EXERCISE:
In the listing below, find every line containing "from" and copy it out.

DATA PROVIDED:
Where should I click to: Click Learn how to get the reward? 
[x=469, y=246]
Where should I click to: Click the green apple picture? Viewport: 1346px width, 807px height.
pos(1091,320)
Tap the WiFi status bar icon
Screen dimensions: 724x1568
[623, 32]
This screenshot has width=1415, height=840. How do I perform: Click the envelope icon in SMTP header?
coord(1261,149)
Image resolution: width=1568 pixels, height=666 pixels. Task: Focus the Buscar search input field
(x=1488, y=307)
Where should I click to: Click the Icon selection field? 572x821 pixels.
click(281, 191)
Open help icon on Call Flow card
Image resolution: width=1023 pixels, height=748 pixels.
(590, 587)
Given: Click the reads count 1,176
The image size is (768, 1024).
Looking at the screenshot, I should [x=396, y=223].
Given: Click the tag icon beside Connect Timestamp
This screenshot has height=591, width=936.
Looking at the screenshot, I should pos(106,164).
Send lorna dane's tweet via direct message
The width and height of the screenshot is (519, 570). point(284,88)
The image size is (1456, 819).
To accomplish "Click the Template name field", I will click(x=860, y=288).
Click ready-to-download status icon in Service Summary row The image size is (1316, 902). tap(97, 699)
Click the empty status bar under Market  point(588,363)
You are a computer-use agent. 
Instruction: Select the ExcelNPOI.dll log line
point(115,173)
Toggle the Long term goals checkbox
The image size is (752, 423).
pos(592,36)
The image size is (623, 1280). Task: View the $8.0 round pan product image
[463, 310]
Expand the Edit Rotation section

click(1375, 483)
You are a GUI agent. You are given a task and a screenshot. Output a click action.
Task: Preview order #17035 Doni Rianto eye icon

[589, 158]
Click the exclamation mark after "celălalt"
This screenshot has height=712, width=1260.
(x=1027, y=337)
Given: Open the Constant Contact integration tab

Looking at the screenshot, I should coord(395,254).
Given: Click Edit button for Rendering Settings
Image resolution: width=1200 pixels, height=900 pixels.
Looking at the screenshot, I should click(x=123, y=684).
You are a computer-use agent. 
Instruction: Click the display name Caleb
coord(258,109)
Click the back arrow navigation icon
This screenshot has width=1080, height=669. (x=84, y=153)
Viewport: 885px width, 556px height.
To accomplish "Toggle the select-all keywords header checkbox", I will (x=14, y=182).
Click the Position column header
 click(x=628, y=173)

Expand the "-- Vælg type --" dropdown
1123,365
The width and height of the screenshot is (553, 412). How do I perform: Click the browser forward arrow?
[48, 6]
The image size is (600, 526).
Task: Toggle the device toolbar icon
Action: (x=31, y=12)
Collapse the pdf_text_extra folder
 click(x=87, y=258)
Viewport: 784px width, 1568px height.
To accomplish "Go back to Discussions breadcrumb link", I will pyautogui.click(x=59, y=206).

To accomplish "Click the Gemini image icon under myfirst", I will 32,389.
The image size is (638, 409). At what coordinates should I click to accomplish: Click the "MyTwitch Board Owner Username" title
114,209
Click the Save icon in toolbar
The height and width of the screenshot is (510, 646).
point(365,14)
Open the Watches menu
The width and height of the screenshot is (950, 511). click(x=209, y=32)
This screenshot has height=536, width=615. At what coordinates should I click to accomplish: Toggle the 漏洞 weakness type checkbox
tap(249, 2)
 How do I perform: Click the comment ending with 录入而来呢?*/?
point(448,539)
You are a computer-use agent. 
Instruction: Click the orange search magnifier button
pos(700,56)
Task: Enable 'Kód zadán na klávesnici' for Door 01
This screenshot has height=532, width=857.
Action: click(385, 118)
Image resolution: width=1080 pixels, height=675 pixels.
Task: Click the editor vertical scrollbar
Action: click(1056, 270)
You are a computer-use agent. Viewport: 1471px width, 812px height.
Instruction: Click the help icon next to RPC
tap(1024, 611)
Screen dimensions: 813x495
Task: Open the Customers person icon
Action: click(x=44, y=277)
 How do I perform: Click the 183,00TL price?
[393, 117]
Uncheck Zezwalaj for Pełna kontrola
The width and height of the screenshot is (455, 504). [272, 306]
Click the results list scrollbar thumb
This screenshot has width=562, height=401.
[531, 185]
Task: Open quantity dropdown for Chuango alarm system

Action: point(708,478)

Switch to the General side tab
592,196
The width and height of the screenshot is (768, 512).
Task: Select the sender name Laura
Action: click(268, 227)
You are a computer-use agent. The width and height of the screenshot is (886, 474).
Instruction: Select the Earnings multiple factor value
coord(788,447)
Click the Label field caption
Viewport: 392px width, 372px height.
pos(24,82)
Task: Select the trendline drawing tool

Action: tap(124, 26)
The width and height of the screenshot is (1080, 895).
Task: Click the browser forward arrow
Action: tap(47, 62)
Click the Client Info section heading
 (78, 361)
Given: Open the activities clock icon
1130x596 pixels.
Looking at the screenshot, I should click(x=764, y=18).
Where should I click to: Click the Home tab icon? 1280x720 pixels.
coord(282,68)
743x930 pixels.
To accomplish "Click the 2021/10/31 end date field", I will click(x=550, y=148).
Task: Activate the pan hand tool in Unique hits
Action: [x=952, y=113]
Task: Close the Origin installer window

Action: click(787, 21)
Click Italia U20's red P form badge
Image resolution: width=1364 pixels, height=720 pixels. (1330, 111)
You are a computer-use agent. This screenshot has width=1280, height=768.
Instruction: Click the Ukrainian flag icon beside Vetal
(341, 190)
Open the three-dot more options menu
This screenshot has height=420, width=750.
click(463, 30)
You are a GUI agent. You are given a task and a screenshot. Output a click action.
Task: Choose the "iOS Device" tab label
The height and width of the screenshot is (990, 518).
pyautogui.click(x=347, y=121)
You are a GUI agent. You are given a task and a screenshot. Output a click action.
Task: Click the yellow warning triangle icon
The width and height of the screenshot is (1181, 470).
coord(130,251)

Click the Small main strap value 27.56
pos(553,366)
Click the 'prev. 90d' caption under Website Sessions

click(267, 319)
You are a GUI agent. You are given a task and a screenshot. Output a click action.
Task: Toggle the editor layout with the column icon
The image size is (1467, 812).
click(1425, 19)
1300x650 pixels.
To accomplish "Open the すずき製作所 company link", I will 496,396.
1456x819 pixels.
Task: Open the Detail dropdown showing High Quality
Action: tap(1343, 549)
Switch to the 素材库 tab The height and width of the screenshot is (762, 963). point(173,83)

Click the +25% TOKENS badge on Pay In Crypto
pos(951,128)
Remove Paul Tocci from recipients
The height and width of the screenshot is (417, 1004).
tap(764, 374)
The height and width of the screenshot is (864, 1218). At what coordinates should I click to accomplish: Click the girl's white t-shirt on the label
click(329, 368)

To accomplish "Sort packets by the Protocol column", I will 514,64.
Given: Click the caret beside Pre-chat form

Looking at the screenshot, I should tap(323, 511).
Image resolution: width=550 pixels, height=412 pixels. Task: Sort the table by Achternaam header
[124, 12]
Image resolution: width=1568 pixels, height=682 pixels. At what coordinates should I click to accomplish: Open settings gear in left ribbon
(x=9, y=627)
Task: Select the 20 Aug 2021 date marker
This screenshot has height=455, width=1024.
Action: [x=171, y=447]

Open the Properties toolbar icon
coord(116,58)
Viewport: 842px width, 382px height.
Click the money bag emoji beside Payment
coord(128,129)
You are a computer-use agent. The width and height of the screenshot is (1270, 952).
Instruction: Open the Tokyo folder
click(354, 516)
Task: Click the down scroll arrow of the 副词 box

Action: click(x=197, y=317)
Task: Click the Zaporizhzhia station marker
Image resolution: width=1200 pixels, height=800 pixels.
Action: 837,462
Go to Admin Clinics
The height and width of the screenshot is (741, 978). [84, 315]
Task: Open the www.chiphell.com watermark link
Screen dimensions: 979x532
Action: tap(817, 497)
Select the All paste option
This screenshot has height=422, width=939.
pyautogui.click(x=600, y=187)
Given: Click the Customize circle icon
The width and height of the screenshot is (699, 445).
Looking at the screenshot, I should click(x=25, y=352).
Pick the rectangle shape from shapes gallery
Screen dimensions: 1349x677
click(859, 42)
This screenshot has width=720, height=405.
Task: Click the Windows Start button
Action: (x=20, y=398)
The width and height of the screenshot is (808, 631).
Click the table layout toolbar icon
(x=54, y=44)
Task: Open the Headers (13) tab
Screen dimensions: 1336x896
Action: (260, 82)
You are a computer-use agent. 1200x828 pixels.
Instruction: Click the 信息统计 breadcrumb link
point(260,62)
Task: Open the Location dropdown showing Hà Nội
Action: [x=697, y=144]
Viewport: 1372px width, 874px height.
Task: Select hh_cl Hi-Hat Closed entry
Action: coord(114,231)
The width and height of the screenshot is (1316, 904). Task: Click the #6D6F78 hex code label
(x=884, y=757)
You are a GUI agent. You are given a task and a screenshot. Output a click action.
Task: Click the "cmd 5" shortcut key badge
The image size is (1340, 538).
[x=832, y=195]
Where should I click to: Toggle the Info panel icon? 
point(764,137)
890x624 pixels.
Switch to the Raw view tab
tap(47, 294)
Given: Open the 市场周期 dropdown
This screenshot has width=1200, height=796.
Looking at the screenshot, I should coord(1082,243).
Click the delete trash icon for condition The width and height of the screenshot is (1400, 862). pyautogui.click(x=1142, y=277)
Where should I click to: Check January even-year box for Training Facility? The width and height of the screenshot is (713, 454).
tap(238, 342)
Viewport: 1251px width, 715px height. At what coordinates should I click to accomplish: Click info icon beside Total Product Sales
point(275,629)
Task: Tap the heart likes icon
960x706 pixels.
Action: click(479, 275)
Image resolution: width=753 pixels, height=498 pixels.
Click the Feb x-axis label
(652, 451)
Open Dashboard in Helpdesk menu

SOLUTION:
Remove Paul Tocci from recipients
Pick the rectangle shape from shapes gallery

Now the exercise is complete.